Les friteries deviennent héritage culturel immatériel

Le gouvernement flamand a décidé ce vendredi d’inclure le phénomène culinaire belge des baraques à frites dans l'héritage culturel immatériel de la Région. Selon la ministre flamande de la Culture, Joke Schauvliege (CD&V), "cette labellisation sauvegardera la tradition et les connaissances belges sur les frites".

"Les friteries ont besoin d'une plus grande valorisation", a commenté pour sa part le ministre-président flamand Kris Peeters (CD&V). Le gouvernement flamand a décidé ce vendredi de reconnaître le phénomène culinaire belge des friteries comme partie intégrante de l'héritage culturel immatériel.

Une démarche menée par les gérants de friteries n’y a pas été étrangère. Pour obtenir une reconnaissance, l’association professionnelle nationale devait réaliser un dossier convainquant. Les membres de cette association se sont rendus au cabinet de la ministre de la Culturel Schauvliege avec 20.000 signatures et une friterie mobile (photo principale).

"Les friteries ont longtemps été tellement banales qu'aucune attention ne leur était portée", note Bernard Lefèvre, président de l'association professionnelle Navefri. "Ce n'est que grâce à l'intérêt des visiteurs étrangers que nous avons pu les valoriser. Nous devons à présent nous assurer qu'elles continuent à exister".

Selon ces professionnels, les friteries font en effet autant partie de la culture belge que les pêcheurs traditionnels de crevettes à cheval ou la bière.
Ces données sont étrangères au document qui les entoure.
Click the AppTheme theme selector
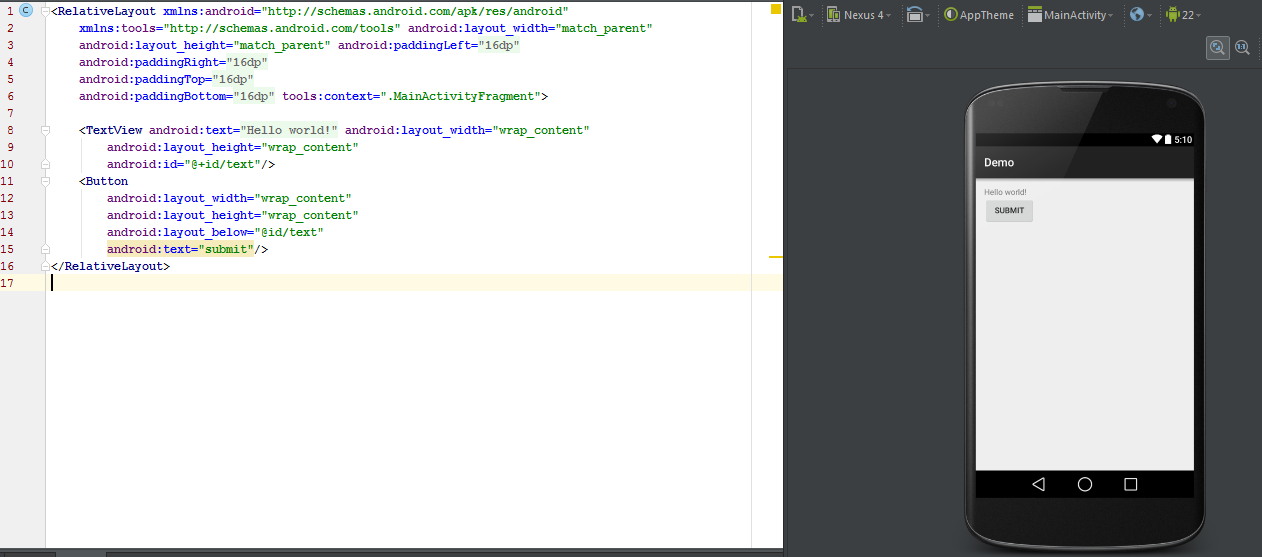979,15
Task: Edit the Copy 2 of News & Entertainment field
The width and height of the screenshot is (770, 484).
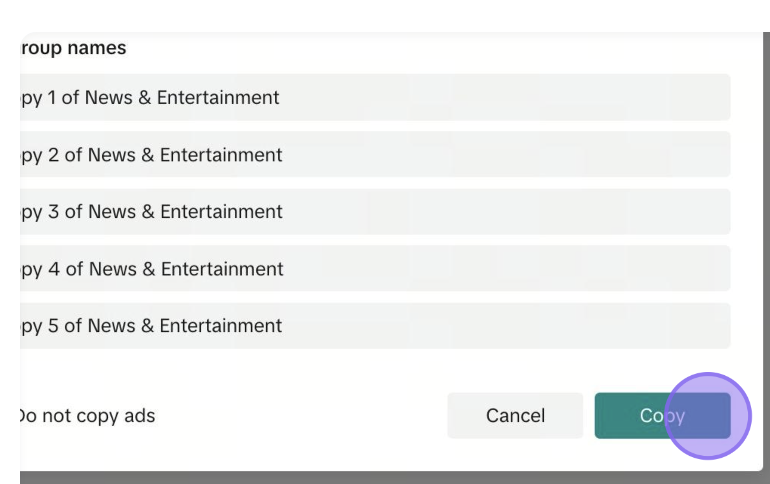Action: [x=375, y=154]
Mais leur motivation est aussi commerciale. Toute reconnaissance de produits ou secteurs particuliers comme partie intégrante d'une culture locale génère en effet traditionnellement une hausse du chiffre des ventes. Ainsi, depuis que la tarte au maton - spécialité de la région de Grammont - est une pâtisserie du terroir protégée par l’Unesco, sa vente a augmenté de 35%.